Microsoft officials say the Russian threat actors who compromised a number of interna Microsoft email accounts and stole sensitive company information last fall have continued to target Microsoft systems, using the data they obtained in the initial attacks to gain access to source code repositories, among other things.
In a new filing with the Securities and Exchange Commission Microsoft said the attackers–which Microsoft identifies as Midnight Blizzard, a group affiliated with the Russian Foreign Intelligence Service–have been using a high volume of password spraying attacks and other methods to attempt to gain access to Microsoft internal systems.
“The threat actor’s ongoing attack is characterized by a sustained, significant commitment of the threat actor’s resources, coordination, and focus. Our active investigations of the threat actor’s activities are ongoing, findings of our investigations will continue to evolve, and further unauthorized access may occur,” the filing says.
The initial attack began in November and when Microsoft disclosed it in January, the company said that the attackers, also known as APT29 and Cozy Bear, had specifically targeted high-value people inside the company, including senior leaders and people in the security organization.

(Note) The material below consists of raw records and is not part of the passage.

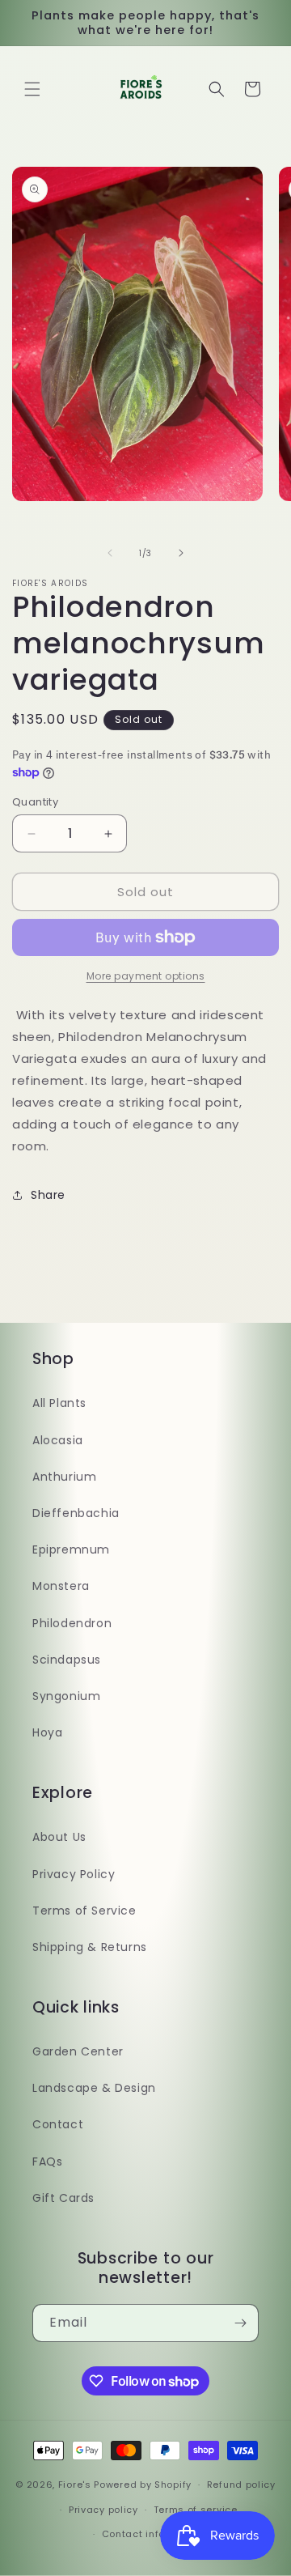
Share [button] (48, 1195)
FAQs (47, 2161)
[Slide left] (110, 553)
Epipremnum (71, 1549)
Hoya (47, 1732)
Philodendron (72, 1623)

“Beginning in late November 2023, the threat actor used a password spray attack to compromise a legacy non-production test tenant account and gain a foothold, and then used the account’s permissions to access a very small percentage of Microsoft corporate email accounts, including members of our senior leadership team and employees in our cybersecurity, legal, and other functions, and exfiltrated some emails and attached documents. The investigation indicates they were initially targeting email accounts for information related to Midnight Blizzard itself,” Microsoft said at the time of the initial disclosure in January.

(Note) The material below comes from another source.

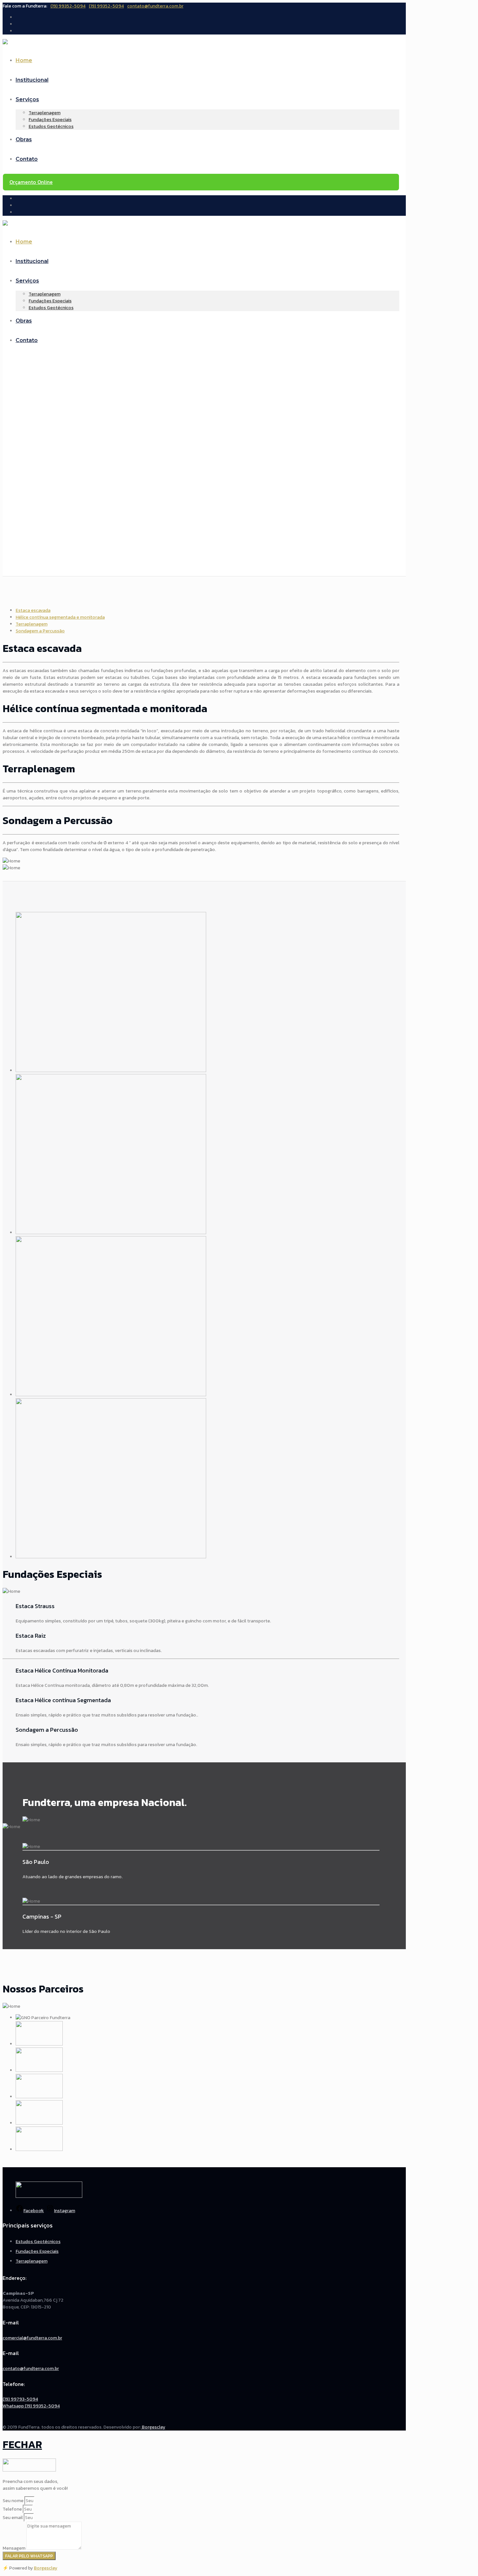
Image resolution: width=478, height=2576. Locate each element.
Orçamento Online (31, 182)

The compromise of Microsoft internal systems represents a serious concern not just for the company itself, but also for its customers. In the initial compromise, the Midnight Blizzard attackers stole sensitive information that it is now using to further tailor its attacks on MIcrosoft and potentially some customers.
“It is apparent that Midnight Blizzard is attempting to use secrets of different types it has found. Some of these secrets were shared between customers and Microsoft."
“It is apparent that Midnight Blizzard is attempting to use secrets of different types it has found. Some of these secrets were shared between customers and Microsoft in email, and as we discover them in our exfiltrated email, we have been and are reaching out to these customers to assist them in taking mitigating measures. Midnight Blizzard has increased the volume of some aspects of the attack, such as password sprays, by as much as 10-fold in February, compared to the already large volume we saw in January 2024,” the Microsoft Security Response Team said in a new blog Friday.
“Midnight Blizzard’s ongoing attack is characterized by a sustained, significant commitment of the threat actor’s resources, coordination, and focus. It may be using the information it has obtained to accumulate a picture of areas to attack and enhance its ability to do so. This reflects what has become more broadly an unprecedented global threat landscape, especially in terms of sophisticated nation-state attacks.”
Midnight Blizzard is one piece of the Russian offensive cybersecurity apparatus and is one of the more active and capable threat groups in operation right now. The group is responsible for the SolarWinds compromise in 2020 and has targeted energy companies, government agencies, and technology companies in the past. Two weeks ago, the Cybersecurity and Infrastructure Security Agency warned that the group was shifting some of its tactics to targeting cloud providers and applications.
“As organizations continue to modernize their systems and move to cloud-based infrastructure, the SVR has adapted to these changes in the operating environment. They have to move beyond their traditional means of initial access, such as exploiting software vulnerabilities in an on-premises network, and instead target the cloud services themselves,” the CISA advisory says.
Microsoft said its investigation of the MIdnight Blizzard attacks is still ongoing and further findings may be forthcoming.